General Export to the U.S. Customs Procedures and Requirements


U.S. imports adopt the “Importer of Record” system (Importer of Record, IOR, usually the U.S. buyer or its designated broker). The exporter (Hong Kong side) must provide accurate documents, otherwise the goods may be detained, fined or returned.


Key Document Requirements (Applicable to All Goods)

  • Commercial Invoice: Must be in English, including seller/buyer details, complete goods description (sufficient for HTS classification), quantity, unit price, total value, Incoterms, Country of Origin (COO, usually “Hong Kong” or “China” depending on actual manufacturing location).

  • Packing List: Detailed contents per box, weight, dimensions, packaging type.

  • Bill of Lading / Air Waybill: For sea transport, Master B/L or House B/L.

  • Certificate of Origin (CO): Depending on trade agreements or buyer requirements (no general requirement in the U.S., but USMCA applies to Canada/Mexico).

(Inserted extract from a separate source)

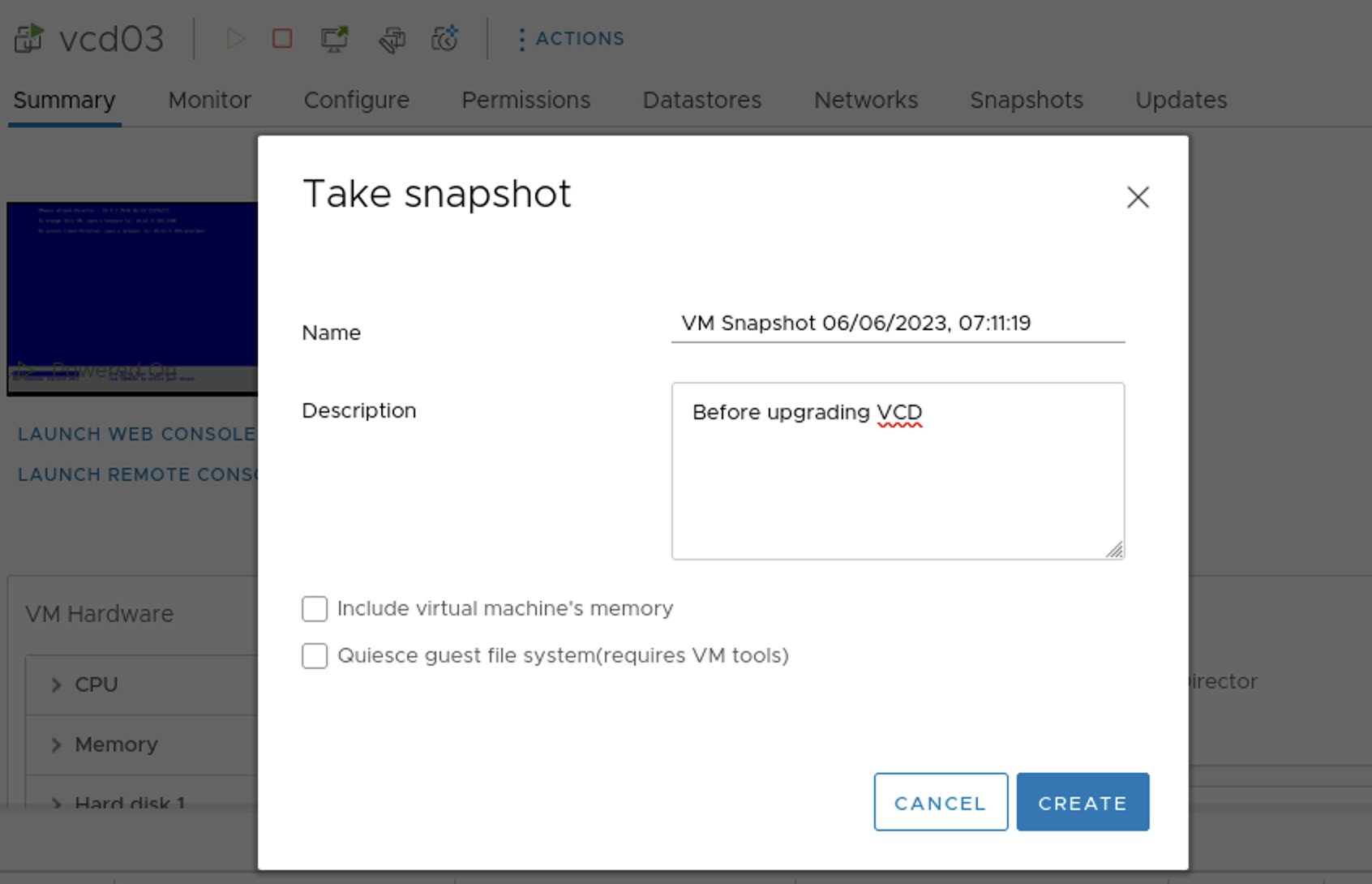Click the CREATE button
The image size is (1372, 884).
click(x=1083, y=802)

  • Others: Insurance certificate (if applicable), Dangerous Goods Declaration (DGD), fumigation certificate (for wood packaging), etc.


Importer Security Filing (Importer Security Filing, ISF / 10+2 Rule)

  • Only applicable to sea container shipments.

  • The importer (or agent) must electronically submit 10 items of data + 2 items of carrier data to CBP at least 24 hours before the goods are loaded at the foreign port (ISF 10+2).

    • 10 importer data items: Seller, Buyer, Importer, Consignee, Manufacturer/Supplier, Ship To Party, Country of Origin, HTS code (at least 6 digits), Goods description, Weight, etc.

  • Penalty for violation can be up to US$5,000 per shipment. Air freight/land transport/mail have no ISF, but have other security requirements.


Entry Declaration & Customs Clearance
Entry Declaration & Customs Clearance

Entry Declaration (Entry) and Clearance

  • Informal Entry: Goods value ≤ US$2,500 (some exceptions), simplified procedure.

  • Formal Entry: Goods value > US$2,500, need to submit Entry Summary (CBP Form 7501).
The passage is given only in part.